━━━ DATA FOR ANALYSIS ━━━
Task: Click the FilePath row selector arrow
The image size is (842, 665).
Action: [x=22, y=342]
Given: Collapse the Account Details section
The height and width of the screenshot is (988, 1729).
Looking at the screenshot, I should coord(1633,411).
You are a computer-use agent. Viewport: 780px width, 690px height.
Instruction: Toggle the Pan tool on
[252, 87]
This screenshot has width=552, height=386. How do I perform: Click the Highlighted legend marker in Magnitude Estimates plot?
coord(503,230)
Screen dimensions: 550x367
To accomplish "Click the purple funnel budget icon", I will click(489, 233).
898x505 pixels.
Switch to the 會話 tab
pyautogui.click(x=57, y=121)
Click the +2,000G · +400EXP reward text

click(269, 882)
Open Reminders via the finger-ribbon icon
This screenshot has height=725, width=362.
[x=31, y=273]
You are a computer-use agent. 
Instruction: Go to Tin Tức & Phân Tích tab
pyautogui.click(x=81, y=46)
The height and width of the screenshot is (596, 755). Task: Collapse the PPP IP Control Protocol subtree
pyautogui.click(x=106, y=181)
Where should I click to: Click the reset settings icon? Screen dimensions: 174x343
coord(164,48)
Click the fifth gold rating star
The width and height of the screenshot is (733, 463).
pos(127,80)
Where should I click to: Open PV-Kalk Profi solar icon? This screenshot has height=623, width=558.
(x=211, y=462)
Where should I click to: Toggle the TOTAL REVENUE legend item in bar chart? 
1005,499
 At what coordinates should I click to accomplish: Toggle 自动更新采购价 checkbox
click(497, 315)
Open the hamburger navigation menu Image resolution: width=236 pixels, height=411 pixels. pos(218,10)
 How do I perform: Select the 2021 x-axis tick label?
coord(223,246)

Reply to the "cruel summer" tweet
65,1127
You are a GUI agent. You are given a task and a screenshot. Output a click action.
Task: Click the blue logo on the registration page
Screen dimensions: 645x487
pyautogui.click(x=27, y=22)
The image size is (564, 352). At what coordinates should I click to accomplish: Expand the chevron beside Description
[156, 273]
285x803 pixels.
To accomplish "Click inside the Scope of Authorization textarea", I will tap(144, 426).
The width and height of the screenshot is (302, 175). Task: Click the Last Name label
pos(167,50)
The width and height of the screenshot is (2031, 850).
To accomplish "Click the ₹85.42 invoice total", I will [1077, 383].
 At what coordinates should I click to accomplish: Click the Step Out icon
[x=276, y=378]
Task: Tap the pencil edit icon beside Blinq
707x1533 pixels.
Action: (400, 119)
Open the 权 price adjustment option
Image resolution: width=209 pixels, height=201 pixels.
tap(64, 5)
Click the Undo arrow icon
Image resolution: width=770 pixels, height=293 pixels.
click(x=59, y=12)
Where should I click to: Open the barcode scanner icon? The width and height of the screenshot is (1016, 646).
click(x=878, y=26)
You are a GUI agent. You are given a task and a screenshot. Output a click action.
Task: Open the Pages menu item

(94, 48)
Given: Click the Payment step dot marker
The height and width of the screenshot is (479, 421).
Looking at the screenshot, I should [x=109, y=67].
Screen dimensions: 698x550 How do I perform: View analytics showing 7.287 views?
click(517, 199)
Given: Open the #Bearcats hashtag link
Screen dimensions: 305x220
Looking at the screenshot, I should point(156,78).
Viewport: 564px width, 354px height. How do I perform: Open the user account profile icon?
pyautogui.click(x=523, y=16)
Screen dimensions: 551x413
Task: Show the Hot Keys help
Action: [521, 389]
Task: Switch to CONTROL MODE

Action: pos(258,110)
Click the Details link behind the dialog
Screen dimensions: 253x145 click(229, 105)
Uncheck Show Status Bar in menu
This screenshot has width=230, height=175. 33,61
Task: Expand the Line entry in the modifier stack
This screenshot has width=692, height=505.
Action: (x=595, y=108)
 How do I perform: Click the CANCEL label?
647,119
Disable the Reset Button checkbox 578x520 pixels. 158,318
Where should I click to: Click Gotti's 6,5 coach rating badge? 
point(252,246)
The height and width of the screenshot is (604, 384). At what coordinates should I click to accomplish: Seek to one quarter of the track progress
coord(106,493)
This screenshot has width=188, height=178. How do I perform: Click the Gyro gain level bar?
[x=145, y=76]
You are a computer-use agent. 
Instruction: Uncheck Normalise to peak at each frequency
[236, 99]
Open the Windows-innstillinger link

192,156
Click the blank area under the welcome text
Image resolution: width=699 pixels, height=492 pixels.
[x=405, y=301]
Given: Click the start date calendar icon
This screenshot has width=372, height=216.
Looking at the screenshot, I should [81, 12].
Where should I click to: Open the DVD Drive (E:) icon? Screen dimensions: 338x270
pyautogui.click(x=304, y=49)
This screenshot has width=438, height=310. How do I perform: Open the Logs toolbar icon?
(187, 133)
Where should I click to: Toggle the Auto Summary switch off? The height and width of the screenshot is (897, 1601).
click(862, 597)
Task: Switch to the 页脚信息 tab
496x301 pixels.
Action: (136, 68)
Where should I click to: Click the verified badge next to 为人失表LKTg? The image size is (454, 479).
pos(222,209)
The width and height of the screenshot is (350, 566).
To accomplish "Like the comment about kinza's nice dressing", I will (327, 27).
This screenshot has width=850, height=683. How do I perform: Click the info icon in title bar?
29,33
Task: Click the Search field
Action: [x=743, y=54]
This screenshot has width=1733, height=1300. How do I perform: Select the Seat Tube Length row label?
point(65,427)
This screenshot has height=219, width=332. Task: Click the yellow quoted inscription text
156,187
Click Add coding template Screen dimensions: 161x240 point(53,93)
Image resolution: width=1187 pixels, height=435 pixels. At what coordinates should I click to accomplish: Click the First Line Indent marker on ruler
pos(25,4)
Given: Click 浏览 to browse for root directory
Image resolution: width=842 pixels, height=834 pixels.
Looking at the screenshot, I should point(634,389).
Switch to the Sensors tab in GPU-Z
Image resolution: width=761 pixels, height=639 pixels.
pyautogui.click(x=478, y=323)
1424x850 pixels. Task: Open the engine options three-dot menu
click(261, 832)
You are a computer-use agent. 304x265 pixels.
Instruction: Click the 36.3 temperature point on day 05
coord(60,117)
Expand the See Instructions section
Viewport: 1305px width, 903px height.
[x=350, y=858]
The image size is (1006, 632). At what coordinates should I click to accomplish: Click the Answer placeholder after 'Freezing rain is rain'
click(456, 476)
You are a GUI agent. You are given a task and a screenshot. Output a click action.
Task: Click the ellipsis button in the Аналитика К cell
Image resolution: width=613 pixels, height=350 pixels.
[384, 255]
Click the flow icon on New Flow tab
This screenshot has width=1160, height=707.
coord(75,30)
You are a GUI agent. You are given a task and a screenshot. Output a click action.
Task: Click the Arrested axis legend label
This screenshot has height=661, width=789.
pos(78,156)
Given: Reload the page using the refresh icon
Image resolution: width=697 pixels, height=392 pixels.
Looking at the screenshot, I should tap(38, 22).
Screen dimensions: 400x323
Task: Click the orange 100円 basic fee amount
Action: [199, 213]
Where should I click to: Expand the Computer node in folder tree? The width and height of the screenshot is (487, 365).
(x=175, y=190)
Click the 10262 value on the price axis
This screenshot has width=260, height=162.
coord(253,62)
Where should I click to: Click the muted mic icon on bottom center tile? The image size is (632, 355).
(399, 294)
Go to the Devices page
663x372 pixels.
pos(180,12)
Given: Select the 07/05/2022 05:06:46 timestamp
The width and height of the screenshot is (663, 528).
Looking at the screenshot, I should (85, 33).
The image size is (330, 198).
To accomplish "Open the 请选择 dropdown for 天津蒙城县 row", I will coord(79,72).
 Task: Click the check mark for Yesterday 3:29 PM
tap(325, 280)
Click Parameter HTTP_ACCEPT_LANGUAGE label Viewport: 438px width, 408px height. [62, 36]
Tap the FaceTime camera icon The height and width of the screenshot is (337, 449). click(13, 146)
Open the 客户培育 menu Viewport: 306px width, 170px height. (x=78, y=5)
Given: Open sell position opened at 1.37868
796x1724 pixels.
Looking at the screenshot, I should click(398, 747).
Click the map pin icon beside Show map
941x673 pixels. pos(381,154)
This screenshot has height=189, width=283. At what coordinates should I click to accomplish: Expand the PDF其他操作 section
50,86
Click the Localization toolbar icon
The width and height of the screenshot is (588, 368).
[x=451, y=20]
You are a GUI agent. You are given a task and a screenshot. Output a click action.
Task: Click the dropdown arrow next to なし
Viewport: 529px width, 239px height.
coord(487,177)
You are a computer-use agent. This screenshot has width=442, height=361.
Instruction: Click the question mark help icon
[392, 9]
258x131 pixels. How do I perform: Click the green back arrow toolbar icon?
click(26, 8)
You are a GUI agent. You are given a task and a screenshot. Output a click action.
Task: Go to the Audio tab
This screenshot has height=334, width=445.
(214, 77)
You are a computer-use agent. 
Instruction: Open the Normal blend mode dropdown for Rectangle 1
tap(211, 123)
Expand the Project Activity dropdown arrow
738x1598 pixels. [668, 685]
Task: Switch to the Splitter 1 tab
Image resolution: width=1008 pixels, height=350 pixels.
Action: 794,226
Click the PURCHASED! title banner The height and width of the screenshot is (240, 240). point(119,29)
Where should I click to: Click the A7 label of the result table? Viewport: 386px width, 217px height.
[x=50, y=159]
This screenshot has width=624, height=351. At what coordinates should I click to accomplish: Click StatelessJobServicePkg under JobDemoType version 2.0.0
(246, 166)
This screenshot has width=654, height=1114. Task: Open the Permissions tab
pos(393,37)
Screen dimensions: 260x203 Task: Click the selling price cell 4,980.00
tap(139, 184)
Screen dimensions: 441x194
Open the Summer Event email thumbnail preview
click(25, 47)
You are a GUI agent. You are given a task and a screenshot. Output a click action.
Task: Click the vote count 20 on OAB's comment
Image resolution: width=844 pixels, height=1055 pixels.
━━━
__TASK BRIEF__
Check every line in the entries for the word "comment". State how many have it, with no other text.

__RESPONSE AREA__
2